SUPPLIED ENTRIES ▸
__________

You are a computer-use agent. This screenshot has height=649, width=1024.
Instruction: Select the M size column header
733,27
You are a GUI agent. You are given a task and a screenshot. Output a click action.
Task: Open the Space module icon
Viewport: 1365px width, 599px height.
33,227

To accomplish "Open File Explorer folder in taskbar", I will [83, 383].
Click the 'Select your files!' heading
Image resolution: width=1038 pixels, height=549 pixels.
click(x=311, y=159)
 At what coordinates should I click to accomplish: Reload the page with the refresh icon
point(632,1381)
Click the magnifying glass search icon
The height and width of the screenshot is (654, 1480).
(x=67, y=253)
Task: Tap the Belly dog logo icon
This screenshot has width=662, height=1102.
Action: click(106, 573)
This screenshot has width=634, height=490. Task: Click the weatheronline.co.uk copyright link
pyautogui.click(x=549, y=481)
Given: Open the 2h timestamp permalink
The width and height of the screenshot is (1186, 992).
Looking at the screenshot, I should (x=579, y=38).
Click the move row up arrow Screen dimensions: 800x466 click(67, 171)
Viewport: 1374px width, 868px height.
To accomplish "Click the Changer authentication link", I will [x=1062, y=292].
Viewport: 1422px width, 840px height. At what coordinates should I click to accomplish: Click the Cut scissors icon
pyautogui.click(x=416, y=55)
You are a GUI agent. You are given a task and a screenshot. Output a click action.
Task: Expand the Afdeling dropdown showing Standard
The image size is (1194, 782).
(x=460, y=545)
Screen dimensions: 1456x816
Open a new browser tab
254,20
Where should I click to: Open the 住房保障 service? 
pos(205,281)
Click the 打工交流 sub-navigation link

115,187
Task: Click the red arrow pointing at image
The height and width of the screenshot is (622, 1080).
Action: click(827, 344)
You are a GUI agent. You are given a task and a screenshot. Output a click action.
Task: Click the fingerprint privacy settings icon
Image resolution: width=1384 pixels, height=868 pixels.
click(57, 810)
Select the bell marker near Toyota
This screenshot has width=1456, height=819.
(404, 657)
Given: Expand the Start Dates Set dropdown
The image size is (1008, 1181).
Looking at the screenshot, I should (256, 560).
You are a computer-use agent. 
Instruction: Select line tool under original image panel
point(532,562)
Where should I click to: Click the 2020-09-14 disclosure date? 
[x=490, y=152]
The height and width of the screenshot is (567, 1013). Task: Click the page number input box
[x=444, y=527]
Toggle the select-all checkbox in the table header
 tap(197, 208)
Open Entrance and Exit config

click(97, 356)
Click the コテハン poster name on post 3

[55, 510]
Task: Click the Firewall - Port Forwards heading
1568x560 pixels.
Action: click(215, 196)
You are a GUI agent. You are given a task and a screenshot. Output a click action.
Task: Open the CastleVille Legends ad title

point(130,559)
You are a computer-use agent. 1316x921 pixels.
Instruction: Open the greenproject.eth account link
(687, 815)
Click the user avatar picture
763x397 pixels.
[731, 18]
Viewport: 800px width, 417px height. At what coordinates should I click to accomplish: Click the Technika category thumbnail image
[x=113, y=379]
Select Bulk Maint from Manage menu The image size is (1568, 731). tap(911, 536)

__________

STATED GOAL ▸ Copy out word for word the records from the line with "Where should I click to: Open" through the end of the records.

THE RESULT ▸
Where should I click to: Open the 住房保障 service? 
pos(205,281)
Click the 打工交流 sub-navigation link

115,187
Task: Click the red arrow pointing at image
The height and width of the screenshot is (622, 1080).
Action: click(827, 344)
You are a GUI agent. You are given a task and a screenshot. Output a click action.
Task: Click the fingerprint privacy settings icon
Image resolution: width=1384 pixels, height=868 pixels.
click(57, 810)
Select the bell marker near Toyota
This screenshot has width=1456, height=819.
(404, 657)
Given: Expand the Start Dates Set dropdown
The image size is (1008, 1181).
Looking at the screenshot, I should (256, 560).
You are a computer-use agent. 
Instruction: Select line tool under original image panel
point(532,562)
Where should I click to: Click the 2020-09-14 disclosure date? 
[x=490, y=152]
The height and width of the screenshot is (567, 1013). Task: Click the page number input box
[x=444, y=527]
Toggle the select-all checkbox in the table header
 tap(197, 208)
Open Entrance and Exit config

click(97, 356)
Click the コテハン poster name on post 3

[55, 510]
Task: Click the Firewall - Port Forwards heading
1568x560 pixels.
Action: click(215, 196)
You are a GUI agent. You are given a task and a screenshot. Output a click action.
Task: Open the CastleVille Legends ad title

point(130,559)
You are a computer-use agent. 1316x921 pixels.
Instruction: Open the greenproject.eth account link
(687, 815)
Click the user avatar picture
763x397 pixels.
[731, 18]
Viewport: 800px width, 417px height. At what coordinates should I click to accomplish: Click the Technika category thumbnail image
[x=113, y=379]
Select Bulk Maint from Manage menu The image size is (1568, 731). tap(911, 536)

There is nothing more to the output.